◆ **CONSIGNE 1**
Dans le passage résumant les récits, à qui l'artiste de LA RUE DES QUATRE-VENT est-il convaincu que le chat errant appartient ?
◆ **CONSIGNE 2**
Reproduisez à l'identique la partie du passage résumant les récits qui s'ouvre sur les mots contenant « LA RUE DU PREMIER » et se clôt sur « de ce récit. ».
◆ **CONSIGNE 3**
Poursuivez le passage résumant les récits à partir de l'endroit où il s'arrête.

◆ **PASSAGE FOURNI**

____________________

LA RUE DES QUATRE-VENT nous plonge dans l’atelier d’un artiste amoureux des animaux. Recevant la visite d’un chat errant, il se met à dialoguer avec l’animal. Semblant comprendre les pensées troublées du chat, il se met en tête de retrouver sa maîtresse, car il est convaincu que cet animal appartient à une femme et qu’elle est forcément désolée de l’avoir perdu.

LA RUE DU PREMIER OBUS met en scène un Paris dévasté, pris en tenaille par l’armée allemande où la famine gronde, où les parisiens se nourrissent de rats et où les soldats rêvent de voir leurs alliés américains débarquer pour les aider. Au sien de ce Paris sale et abandonné, un groupe de jeunes gens tentent de s’en sortir. Organisé en une espèce de résistance qui tente d’aider les populations, ils subissent les soupçons d’espionnage pesant sur l’un des leurs. Un soupçon qui va profondément marquer les héros de ce récit.
LA RUE NOTRE DAME DES CHAMPS est sans doute un petit peu autobiographique puisque le héros est un américain débarquant à Paris pour mener des études artistiques. Perdu au milieu de la jeunesse exubérante et décadente parisienne, il tombe cependant rapidement sous le charme d’une mystérieuse demoiselle qui refuse de dévoiler quoi que ce soit sur elle, ses activités, ce qu’elle fait, où elle vit.

____________________

◆ **EXTRAIT DE DONNÉES**
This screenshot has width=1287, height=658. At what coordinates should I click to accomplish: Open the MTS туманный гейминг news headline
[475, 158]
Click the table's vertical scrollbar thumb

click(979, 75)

____________________

◆ **RÉPONSE 1**
Il est convaincu que le chat appartient à une femme.

◆ **RÉPONSE 2**
LA RUE DU PREMIER OBUS met en scène un Paris dévasté, pris en tenaille par l’armée allemande où la famine gronde, où les parisiens se nourrissent de rats et où les soldats rêvent de voir leurs alliés américains débarquer pour les aider. Au sien de ce Paris sale et abandonné, un groupe de jeunes gens tentent de s’en sortir. Organisé en une espèce de résistance qui tente d’aider les populations, ils subissent les soupçons d’espionnage pesant sur l’un des leurs. Un soupçon qui va profondément marquer les héros de ce récit.

◆ **RÉPONSE 3**
Enfin, la dernière nouvelle, LA RUE BARREE nous amène auprès de deux jeunes garçons plongés dans leurs activités artistiques, ils se lient pourtant d’amitié. Ce qui est amusant, c’est que l’aîné porte le même nom que l’ami décadent du héros de la nouvelle précédente. Les deux se disputent l’amour d’une jeune femme vivant dans une rue barrée. Mystérieuse, froide et distante, la jeune femme refuse toutes les demandes y compris celles en mariage.

Composé de nouvelles romantiques sur sa fin, le recueil finit par ne plus évoquer du tout l’inquiétant Roi en Jaune. Cette menace omniprésente dans les quatre premiers récits finit par devenir totalement absente des derniers écrits. Son ombre reste néanmoins présente, comme une espèce de persistance rétinienne comme si son évocation, quasi une invocation, avait permis à l’esprit du roi maudit de s’insinuer dans la tête du lecteur. L’inquiétante présence du Roi en Jaune finit ainsi par être présente en hors champs, en négatif, et à chaque étrangeté dans un récit, notre âme troublée de lecteur avide de sensation forte cherche partout des signes jaunes de sa présence mystique.

Car oui, Le Roi en Jaune et la pièce maudite ont quelque chose de l’ordre du métaphysique. La pièce est maudite et tous ceux qui l’ont lue sont voués à un destin tragique. La folie est le prix à payer pour tous ceux qui s’intéressent au Roi en Jaune. Cependant, cette folie contagieuse n’est pas évoquée uniquement en tragédie funeste. Il y a aussi cette présence d’un complot, d’une sorte de secte dont les membres sont porteurs du signe jaune, une marque étrange et inquiétante que portent les adorateurs du Roi en Jaune. Ces porteurs de la marque sont d’autant plus inquiétants qu’ils semblent croire que le roi en Jaune puisse venir dans notre monde.
Et c’est sur ce point précis qu’on reconnaît l’influence du Roi en Jaune sur Lovecraft. À la fois menace inquiétante, elle devient parfois fantastique, puisque mêlé à des récits qui le sont, mais aussi romanesque, si les extraits de la pièce maudite évoquent les poèmes romantiques, les deux dernières nouvelles sont finalement le récit de sentiments amoureux de la jeunesse. Des sentiments qui finalement se retrouvent dans chacune des nouvelles composant ce recueil.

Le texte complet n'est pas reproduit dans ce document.